Two weeks after finishing it, and I’m still thinking about Hearts Torn Asunder: Trauma in the Civil War’s Final Campaign in North Carolina by Ernest Dollar Jr. (See my review last week.)
When I read it, I expected to read about the final convulsive moments of the surrender of the Confederate armies and the immediate aftermath. And that’s the thumbnail description. But it’s about a lot more.
It’s the story of the civilians in north central North Carolina, roughly Raleigh to Greensboro, who found themselves in the path of two defeated armies and one victorious one.
It’s the story of the soldiers in those armies, who had to live with what we know today as Post-Traumatic Stress Disorder. One thing you don’t read in the general histories of the Civil War period in the rather startling increase in soldier suicides and commitments to insane asylums in the years and decades after the war.
It’s the story of some of the atrocities inflicted on the civilian and military population. In generally, Confederate soldiers were focused on finding food, shoes, and clothes, and they didn’t care where they found them. Confederate soldiers and civilians alike were often desperate for food, and together they were raiding government warehouses and supplies.
The Union soldiers had food. What they were looking for was loot and revenge. There were too many reports of pillaging and looting, and more than a few of rape. Women and often children were brutalized. Houses were burned. It wasn’t only soldiers who developed PTSD. Some of the federal soldiers were disciplined and a few executed for their crimes (especially after the armies surrendered; that meant the civilians were no longer members of a foreign and hostile country).

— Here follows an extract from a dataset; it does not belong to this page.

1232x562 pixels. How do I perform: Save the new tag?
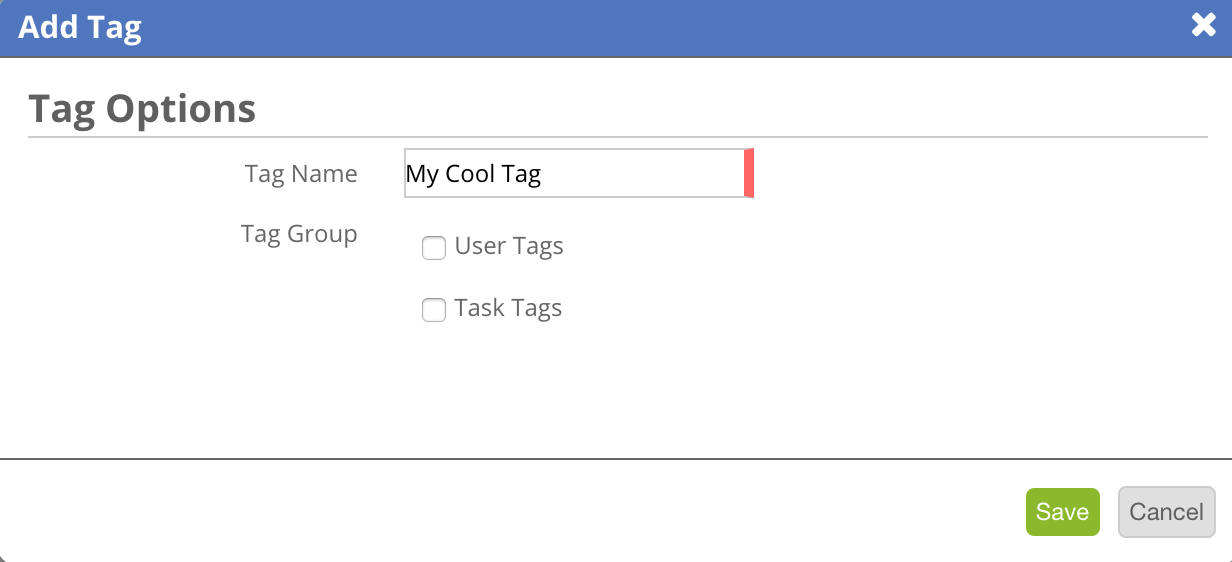pyautogui.click(x=1062, y=512)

My great-grandfather was somewhere in that convulsion. Even at war’s end, he was (chronologically) a boy. Too young to take up arms officially, he had enlisted and became a messenger boy for the Confederate army.

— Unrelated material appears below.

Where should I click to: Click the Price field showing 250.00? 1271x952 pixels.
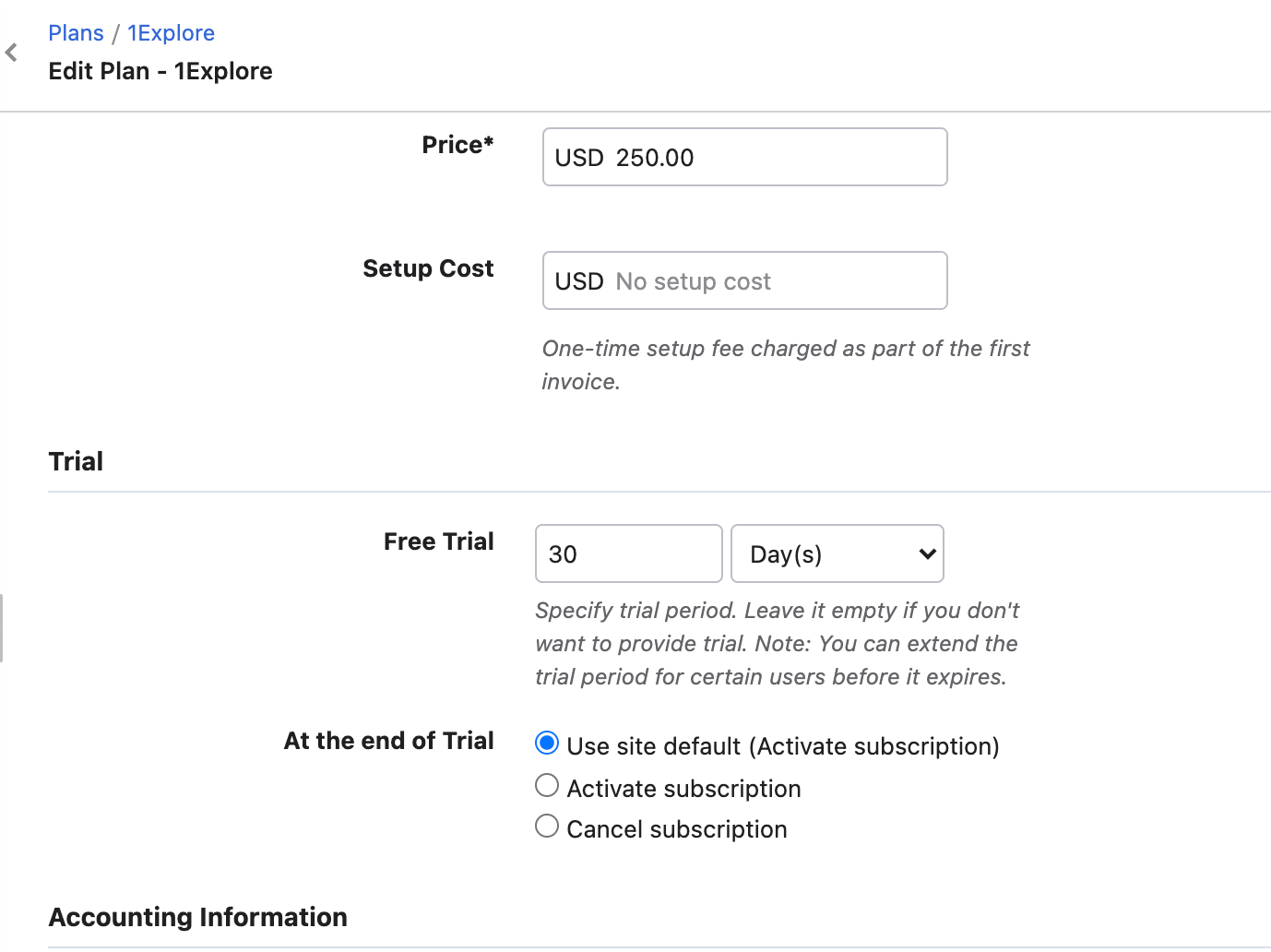click(x=775, y=158)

What I don’t know is what did he do to stay alive. Did he participate in the looting of government warehouses? Did he steal from civilians? Those questions will never be answered. What we do know is that he had to walk home to southern Mississippi – hundreds of miles across a landscape destroyed in many places and in complete social upheaval everywhere.
When he finally reached home, he learned his family had fled to Texas. So, his trek continued across Louisiana and into east Texas, where he found them. He also discovered that he was the sole surviving son, the youngest child in the family. When his father died four years later, my great-grandfather became the head of the family, which included a widowed sister, two widowed sisters-in-law, and a number of nieces and nephews. And his only family, too – he had married in 1867, and he and his wife had a little boy. He had to take care of that extended family through the rigors of Reconstruction.
My great-grandfather was made of some stern stuff, and that book, Hearts Torn Asunder, helped me understand just how stern it was.
Top photo: My great-grandfather, Samuel Franklin Young, and my great-grandmother, Octavia Montgomery Young.